Llantwit Major, Wales, United Kingdom
I am mother, librarian, avid reader, sf fan, writer (unpubished), singer(amateur), animal lover, needlewoman.

Monday, July 12, 2010

Race horse to riding horse

Nic owns what one chap I spoke to charmingly described as a 'recycled racehorse'. He was too slow to win races so is being retrained to be a riding horse, learning to trot, canter in a sedate way, and generally do things other than run very fast in pretty straight lines getting over any jumps in the way.

The horse world is keen on this and they have set up a competition which has classes for just that - ex racehorses. However she has been to 2 events in the last week - called 'Search for a Star' and winning the competitions got you a place at the final in the Horse of the Year show.

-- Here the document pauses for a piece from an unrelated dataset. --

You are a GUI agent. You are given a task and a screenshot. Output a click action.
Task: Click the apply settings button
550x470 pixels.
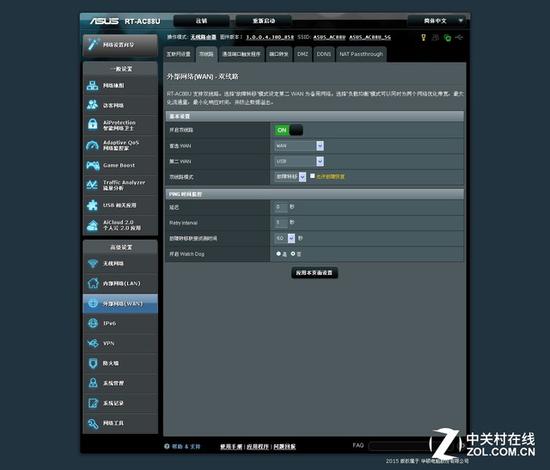pos(314,273)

The prize money at the Horse of the year show is about £2000.

This is where the reality sadly parts from the ideal.

The first competition she went into was won by a horse which had once gone half way round a very easy course. It has been produced by a professional show yard so it is like a top winner for Crufts in the horse world. The rider was amateur but the yard is not. In the competition were Nic's horse - Five-a-Side, and another horse which was owned as a racehorse for over 10 years, he ran and won £100,000 during his racing career, and when he retired the owner decided to keep him to ride for herself. Both are ideal candidates but neither were placed. The second one was yesterday and although there were fewer professionally produced horses nevertheless one of the 2 horses that went through was professionally produced and despite being very naughty and not letting the ride judge get on at first was still selected.

Showing depends on the preferences of the person judging because racehorses come in a lot of different shapes and sizes and comparing a small sleek flat racing horse to something 8inches taller and much heavier and they seem to be judging as if the 'show horse' is the shape which is wanted and ignoring almost the racehorse element.

The first class Nic took him into had some jumps to go over, and if you knocked one down you were out, so 14 people were out in the first round. Fair enough.

One person Nic spoke to the first week was absolutely furious at the - as he saw it - bias in the judging.

A good idea which has been taken over a bit and misdirected perhaps.